Exactly reproduce the lines from the line that has "Click the 50% OFF tag on VPS S" down to the last line of the entries, inclusive.

Source information
※ ※ ※

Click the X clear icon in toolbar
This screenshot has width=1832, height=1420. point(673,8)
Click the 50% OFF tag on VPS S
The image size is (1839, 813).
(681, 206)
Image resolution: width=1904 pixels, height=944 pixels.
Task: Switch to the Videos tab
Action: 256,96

※ ※ ※

Result
Click the 50% OFF tag on VPS S
The image size is (1839, 813).
(681, 206)
Image resolution: width=1904 pixels, height=944 pixels.
Task: Switch to the Videos tab
Action: 256,96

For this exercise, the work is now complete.